(Records for locating described items)
________________

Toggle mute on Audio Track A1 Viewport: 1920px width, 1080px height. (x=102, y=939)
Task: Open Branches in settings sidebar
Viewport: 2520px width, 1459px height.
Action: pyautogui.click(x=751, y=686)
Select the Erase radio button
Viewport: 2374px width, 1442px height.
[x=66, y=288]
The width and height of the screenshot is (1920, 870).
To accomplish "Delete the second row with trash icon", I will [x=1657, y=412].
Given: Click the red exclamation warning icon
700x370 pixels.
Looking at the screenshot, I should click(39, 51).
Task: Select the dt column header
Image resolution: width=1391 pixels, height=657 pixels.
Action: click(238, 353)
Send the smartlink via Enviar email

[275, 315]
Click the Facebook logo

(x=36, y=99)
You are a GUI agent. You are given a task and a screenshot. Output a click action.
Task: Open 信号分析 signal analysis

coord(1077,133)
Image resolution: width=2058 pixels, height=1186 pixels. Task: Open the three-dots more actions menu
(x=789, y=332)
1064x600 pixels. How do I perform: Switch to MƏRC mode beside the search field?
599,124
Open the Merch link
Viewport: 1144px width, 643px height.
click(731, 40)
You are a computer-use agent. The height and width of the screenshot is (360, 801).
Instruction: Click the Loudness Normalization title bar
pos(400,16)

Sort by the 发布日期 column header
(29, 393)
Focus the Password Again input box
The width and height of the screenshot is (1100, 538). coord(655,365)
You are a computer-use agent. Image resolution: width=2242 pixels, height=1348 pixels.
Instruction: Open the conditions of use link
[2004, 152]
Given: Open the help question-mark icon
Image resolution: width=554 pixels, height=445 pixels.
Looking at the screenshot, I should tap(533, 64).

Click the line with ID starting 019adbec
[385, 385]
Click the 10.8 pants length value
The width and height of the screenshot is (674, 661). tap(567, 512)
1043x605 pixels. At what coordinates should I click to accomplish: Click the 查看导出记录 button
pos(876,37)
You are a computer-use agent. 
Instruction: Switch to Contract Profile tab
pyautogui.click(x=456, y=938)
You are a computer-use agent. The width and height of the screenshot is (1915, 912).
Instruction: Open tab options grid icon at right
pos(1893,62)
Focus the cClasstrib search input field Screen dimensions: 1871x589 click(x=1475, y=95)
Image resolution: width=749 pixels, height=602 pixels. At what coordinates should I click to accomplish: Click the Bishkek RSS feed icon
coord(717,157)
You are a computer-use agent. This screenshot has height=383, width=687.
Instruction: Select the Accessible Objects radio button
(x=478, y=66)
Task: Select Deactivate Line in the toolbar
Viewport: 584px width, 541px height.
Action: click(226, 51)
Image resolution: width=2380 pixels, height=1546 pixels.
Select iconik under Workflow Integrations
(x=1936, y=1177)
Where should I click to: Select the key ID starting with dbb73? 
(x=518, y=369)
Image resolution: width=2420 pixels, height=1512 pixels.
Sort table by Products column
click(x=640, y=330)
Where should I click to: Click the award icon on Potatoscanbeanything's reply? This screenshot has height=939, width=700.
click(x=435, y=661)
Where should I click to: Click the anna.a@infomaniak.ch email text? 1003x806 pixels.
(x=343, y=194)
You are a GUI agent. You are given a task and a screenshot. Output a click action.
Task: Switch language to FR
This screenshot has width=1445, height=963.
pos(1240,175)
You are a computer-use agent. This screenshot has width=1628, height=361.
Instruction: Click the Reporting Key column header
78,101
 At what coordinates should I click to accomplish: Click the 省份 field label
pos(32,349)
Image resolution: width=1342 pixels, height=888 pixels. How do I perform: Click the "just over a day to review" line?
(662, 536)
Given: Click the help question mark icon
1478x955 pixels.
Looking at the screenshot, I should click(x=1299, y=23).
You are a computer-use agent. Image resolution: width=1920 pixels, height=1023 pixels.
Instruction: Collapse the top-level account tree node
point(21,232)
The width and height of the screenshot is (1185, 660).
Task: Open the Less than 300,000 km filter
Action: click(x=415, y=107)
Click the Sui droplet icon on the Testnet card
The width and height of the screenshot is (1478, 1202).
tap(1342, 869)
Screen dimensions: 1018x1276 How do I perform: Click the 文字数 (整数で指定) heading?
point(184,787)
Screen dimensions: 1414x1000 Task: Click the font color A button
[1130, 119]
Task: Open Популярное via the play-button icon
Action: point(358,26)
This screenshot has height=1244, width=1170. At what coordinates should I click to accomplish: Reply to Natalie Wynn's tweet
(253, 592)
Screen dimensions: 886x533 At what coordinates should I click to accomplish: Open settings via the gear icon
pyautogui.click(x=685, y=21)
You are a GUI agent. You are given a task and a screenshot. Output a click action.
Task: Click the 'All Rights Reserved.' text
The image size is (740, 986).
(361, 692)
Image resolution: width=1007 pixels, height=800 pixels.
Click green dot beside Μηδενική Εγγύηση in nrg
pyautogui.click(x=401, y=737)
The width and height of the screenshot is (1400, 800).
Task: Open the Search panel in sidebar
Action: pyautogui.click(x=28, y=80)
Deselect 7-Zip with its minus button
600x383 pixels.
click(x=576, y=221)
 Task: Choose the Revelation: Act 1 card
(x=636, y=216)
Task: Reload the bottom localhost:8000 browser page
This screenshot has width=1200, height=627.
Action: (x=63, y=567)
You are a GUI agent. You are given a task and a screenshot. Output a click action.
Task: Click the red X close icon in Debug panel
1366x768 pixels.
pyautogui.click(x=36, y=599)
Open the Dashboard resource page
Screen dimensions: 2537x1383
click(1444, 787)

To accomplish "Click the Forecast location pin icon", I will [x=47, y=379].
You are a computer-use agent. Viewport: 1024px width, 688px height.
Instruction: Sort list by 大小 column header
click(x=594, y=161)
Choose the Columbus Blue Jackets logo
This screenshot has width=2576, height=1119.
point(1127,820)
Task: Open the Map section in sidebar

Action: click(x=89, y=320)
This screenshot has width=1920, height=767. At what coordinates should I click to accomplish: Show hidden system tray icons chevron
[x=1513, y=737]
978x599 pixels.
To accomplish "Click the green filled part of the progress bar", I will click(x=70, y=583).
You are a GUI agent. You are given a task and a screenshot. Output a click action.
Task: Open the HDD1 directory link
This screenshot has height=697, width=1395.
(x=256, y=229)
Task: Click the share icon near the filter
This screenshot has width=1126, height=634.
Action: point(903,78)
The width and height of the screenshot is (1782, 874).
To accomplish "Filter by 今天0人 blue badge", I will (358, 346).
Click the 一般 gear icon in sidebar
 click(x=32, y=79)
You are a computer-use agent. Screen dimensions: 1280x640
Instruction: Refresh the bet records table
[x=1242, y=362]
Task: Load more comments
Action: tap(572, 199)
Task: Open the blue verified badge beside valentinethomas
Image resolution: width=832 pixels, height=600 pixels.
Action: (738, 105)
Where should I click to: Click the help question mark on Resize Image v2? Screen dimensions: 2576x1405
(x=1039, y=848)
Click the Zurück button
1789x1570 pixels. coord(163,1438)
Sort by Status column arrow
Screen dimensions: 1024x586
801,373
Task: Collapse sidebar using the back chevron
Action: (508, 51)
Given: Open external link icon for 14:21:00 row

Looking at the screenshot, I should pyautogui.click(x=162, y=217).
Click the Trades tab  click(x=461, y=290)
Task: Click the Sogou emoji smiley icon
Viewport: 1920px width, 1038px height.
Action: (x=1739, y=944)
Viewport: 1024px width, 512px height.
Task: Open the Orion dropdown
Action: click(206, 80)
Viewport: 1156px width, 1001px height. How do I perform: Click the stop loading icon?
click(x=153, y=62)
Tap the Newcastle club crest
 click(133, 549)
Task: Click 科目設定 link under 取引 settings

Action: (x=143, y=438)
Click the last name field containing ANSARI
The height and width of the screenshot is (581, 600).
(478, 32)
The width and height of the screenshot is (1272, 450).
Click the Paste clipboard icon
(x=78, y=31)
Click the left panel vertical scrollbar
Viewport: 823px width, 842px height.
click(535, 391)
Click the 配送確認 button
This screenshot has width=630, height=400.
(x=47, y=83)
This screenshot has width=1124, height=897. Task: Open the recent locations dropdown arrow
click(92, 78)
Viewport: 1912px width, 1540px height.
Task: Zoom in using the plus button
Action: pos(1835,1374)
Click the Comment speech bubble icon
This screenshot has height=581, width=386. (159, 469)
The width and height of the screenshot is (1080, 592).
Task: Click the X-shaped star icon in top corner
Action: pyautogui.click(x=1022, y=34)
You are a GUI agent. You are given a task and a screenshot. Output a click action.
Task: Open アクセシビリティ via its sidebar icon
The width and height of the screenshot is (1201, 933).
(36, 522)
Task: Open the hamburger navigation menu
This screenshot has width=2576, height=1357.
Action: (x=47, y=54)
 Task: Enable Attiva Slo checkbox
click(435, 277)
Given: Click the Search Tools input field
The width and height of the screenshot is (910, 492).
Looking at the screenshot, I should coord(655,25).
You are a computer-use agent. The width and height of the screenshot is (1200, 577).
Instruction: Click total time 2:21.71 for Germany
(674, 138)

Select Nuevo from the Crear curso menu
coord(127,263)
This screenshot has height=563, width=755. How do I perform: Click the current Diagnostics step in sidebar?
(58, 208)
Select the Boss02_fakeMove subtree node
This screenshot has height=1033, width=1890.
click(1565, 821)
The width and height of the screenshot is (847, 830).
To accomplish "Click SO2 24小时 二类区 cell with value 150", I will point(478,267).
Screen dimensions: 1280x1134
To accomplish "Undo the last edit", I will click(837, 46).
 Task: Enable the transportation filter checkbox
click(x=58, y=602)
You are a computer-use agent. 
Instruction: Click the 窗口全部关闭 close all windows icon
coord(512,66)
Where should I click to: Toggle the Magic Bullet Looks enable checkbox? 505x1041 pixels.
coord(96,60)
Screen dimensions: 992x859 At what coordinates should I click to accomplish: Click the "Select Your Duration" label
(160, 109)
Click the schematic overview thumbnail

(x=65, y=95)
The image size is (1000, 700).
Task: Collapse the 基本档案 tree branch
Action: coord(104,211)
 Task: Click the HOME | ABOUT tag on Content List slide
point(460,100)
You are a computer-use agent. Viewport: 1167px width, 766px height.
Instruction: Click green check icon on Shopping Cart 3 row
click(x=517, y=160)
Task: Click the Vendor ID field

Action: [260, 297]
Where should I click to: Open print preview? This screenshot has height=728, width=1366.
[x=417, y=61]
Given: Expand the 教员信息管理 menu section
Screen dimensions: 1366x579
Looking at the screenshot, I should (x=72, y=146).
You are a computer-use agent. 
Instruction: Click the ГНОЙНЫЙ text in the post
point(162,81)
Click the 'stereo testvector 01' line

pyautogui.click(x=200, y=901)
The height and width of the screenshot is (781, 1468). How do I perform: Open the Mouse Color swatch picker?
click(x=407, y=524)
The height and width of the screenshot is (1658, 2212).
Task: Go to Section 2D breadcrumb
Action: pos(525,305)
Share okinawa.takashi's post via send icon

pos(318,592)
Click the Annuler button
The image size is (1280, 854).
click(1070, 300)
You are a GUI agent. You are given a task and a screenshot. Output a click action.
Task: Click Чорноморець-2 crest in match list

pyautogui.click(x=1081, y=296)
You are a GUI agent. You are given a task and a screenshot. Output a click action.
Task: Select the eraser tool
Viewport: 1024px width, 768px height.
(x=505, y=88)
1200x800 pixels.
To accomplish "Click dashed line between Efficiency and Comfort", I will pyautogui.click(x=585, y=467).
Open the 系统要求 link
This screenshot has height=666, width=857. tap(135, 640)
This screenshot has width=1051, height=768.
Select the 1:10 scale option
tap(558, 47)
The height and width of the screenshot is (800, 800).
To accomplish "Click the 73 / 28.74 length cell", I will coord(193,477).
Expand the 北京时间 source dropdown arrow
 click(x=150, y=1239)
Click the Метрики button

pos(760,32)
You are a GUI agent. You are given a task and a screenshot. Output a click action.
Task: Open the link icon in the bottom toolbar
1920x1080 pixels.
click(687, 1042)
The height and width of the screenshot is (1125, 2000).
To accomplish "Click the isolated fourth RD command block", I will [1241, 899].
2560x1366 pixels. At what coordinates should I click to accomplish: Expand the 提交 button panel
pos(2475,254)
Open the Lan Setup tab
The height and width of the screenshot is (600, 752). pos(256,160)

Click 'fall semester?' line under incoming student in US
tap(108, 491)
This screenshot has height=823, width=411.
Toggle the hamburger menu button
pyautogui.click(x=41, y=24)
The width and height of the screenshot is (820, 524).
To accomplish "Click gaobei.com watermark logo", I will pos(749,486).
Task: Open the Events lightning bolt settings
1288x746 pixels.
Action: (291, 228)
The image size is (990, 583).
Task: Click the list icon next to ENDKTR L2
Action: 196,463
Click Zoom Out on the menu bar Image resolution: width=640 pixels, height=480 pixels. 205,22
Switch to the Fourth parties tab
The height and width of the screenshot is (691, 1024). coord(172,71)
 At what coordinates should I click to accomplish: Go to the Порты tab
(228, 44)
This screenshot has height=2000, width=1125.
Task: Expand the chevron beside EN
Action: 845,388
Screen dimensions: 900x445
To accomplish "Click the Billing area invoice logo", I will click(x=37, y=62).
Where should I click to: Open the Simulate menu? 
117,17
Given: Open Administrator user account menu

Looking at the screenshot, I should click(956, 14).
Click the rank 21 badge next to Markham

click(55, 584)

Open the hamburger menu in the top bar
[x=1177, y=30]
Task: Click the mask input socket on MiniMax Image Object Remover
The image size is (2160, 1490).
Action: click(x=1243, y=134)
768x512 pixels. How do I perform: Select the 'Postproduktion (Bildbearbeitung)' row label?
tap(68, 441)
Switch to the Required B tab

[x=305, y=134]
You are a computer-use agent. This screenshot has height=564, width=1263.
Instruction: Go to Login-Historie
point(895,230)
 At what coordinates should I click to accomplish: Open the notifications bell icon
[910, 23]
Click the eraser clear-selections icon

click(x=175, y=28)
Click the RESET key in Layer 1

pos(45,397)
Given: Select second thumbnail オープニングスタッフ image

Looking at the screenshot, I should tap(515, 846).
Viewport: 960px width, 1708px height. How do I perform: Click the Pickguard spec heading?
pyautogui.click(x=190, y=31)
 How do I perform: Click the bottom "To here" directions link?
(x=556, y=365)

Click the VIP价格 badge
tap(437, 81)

________________

• [STATED EXERCISE]: Copy the lines above, starting from the first one and ending with the line that contains "coord(1077,133)", including both.

• [RESPONSE TO THIS EXERCISE]:
Toggle mute on Audio Track A1 Viewport: 1920px width, 1080px height. (x=102, y=939)
Task: Open Branches in settings sidebar
Viewport: 2520px width, 1459px height.
Action: pyautogui.click(x=751, y=686)
Select the Erase radio button
Viewport: 2374px width, 1442px height.
[x=66, y=288]
The width and height of the screenshot is (1920, 870).
To accomplish "Delete the second row with trash icon", I will [x=1657, y=412].
Given: Click the red exclamation warning icon
700x370 pixels.
Looking at the screenshot, I should click(39, 51).
Task: Select the dt column header
Image resolution: width=1391 pixels, height=657 pixels.
Action: click(238, 353)
Send the smartlink via Enviar email

[275, 315]
Click the Facebook logo

(x=36, y=99)
You are a GUI agent. You are given a task and a screenshot. Output a click action.
Task: Open 信号分析 signal analysis

coord(1077,133)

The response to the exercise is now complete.